ACTION ITEM:
The required output is the line that contains "You are a computer-use" and every line after it, each written out exactly, up to the end of the entries.
##############################
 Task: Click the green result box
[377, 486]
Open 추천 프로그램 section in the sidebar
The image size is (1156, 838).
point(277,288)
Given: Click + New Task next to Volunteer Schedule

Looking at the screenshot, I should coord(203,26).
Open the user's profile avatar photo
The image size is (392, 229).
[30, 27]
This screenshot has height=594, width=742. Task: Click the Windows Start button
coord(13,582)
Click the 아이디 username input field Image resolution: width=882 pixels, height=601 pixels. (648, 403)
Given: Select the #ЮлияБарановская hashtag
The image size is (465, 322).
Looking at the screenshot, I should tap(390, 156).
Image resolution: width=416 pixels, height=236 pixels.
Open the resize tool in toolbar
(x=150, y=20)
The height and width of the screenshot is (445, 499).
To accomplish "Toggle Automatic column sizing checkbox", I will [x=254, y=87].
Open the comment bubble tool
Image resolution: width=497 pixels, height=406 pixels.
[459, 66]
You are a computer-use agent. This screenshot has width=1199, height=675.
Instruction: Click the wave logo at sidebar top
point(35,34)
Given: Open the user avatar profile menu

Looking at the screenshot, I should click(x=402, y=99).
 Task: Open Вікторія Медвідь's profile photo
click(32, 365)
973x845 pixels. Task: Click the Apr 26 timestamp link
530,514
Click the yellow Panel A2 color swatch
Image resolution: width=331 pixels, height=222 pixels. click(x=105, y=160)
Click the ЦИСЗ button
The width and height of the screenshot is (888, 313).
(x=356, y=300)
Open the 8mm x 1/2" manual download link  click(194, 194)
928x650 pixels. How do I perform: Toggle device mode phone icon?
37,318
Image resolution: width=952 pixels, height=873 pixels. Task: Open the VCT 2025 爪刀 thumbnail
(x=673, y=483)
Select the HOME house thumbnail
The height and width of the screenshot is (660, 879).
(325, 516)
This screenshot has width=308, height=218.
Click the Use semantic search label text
##############################
EXERCISE SOLUTION:
You are a computer-use agent. This screenshot has width=1199, height=675.
Instruction: Click the wave logo at sidebar top
point(35,34)
Given: Open the user avatar profile menu

Looking at the screenshot, I should click(x=402, y=99).
 Task: Open Вікторія Медвідь's profile photo
click(32, 365)
973x845 pixels. Task: Click the Apr 26 timestamp link
530,514
Click the yellow Panel A2 color swatch
Image resolution: width=331 pixels, height=222 pixels. click(x=105, y=160)
Click the ЦИСЗ button
The width and height of the screenshot is (888, 313).
(x=356, y=300)
Open the 8mm x 1/2" manual download link  click(194, 194)
928x650 pixels. How do I perform: Toggle device mode phone icon?
37,318
Image resolution: width=952 pixels, height=873 pixels. Task: Open the VCT 2025 爪刀 thumbnail
(x=673, y=483)
Select the HOME house thumbnail
The height and width of the screenshot is (660, 879).
(325, 516)
This screenshot has width=308, height=218.
Click the Use semantic search label text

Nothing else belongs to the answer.